中でも序奏を伴うような、1番や4番といった作品における

場面転換がものの見事に嵌っています。

シューマンの交響曲で、

厚塗りなくらい塗りたくったオーケストレーションが

嬉しいくらいに響きます。

そこには嵌った時には無類の音楽性を発揮するWphの寄与によるところも大きいでしょう。

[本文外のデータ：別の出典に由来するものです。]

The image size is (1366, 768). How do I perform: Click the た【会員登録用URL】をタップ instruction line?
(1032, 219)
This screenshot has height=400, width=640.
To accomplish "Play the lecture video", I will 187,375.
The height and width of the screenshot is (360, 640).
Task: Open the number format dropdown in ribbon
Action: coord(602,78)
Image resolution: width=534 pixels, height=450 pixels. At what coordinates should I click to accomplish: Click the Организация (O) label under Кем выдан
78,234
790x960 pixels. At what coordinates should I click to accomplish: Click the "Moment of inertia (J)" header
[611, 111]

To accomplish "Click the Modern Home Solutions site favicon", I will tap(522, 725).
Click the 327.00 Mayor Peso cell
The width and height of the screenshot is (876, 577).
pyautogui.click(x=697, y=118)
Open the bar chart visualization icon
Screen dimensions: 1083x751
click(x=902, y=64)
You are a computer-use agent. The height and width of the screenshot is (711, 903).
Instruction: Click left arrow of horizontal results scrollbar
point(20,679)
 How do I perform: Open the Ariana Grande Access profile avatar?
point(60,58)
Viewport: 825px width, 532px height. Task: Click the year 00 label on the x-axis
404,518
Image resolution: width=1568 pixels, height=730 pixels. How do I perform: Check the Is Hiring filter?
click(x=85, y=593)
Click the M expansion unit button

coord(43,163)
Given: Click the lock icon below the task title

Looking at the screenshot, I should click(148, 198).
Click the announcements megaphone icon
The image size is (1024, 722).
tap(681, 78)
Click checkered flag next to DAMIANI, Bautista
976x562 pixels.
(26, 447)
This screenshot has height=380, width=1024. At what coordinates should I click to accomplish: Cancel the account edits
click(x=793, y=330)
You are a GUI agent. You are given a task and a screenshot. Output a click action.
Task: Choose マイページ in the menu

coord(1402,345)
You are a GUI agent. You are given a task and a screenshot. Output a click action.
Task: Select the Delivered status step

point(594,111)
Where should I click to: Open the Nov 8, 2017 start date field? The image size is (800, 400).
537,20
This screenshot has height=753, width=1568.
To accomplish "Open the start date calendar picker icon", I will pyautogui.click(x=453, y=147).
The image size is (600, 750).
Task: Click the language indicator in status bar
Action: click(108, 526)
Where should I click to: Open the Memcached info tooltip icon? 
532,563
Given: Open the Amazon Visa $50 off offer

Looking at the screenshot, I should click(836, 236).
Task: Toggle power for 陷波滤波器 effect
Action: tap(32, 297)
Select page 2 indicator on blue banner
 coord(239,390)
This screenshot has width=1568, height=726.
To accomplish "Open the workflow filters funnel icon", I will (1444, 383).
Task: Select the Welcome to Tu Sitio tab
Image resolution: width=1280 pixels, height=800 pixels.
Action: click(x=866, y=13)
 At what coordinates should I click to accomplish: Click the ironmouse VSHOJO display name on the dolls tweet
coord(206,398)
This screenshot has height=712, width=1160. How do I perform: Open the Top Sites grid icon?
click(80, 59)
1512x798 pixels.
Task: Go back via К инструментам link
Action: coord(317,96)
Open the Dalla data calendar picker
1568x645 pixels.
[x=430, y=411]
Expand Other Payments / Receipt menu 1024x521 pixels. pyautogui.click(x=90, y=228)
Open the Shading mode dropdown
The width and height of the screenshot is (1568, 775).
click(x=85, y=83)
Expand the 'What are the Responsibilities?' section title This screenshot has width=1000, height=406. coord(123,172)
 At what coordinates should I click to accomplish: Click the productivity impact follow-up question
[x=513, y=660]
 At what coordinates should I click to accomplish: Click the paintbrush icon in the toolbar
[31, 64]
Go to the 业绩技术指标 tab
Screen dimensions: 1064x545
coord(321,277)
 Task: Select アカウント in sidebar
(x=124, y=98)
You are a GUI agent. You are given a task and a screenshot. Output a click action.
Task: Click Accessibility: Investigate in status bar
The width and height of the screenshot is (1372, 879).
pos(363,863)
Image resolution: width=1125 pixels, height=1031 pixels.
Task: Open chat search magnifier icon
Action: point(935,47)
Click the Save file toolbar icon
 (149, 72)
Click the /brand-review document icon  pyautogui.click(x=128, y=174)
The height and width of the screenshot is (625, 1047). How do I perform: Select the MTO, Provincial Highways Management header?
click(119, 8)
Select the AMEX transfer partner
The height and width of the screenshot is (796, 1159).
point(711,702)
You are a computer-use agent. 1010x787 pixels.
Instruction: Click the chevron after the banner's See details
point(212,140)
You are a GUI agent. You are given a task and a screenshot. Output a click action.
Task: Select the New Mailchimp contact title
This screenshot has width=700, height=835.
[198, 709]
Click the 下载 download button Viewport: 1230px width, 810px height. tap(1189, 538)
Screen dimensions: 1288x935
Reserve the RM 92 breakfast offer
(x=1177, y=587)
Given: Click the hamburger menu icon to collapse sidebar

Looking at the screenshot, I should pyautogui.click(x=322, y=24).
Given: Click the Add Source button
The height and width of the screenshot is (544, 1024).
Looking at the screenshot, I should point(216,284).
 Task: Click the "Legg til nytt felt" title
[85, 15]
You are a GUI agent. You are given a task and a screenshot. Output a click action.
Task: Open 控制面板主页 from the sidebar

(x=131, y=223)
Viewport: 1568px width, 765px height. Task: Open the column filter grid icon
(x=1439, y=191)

柔らかい弦楽器に、しっかりとそれを支えるコンバスとトロンボーンの響き。

極めてロマン的な薫りの漂う木管群、

効果的に鳴り響くウィンナ・ホルン。

そして、高音が伸びやかなトランペット。

Wphの良さを満開に咲かせた、

音楽のセレクトショップ的名演奏といえるでしょう。


兎に角、実がギッシリと詰まった味の濃いシューマンです。

ロマンチスト・シューマンとバーンスタインのこれまたロマン溢れる表現力、

そしてウィーン・フィルの美しく、そして類まれな音楽性、

これら三者の長所が一体になった全集です。

とりわけ、1番と3番が気に入りました。

それにしても、このコンビは、音楽的呼吸がジャストフィットしていますね。


なぜ、こんな素敵な演奏を、

ほとんど没同然に扱っていたのか、

自分でも良く判りませんが、

皆さんもお持ちでしたら、是非、再度取り出して聴き直してみてください。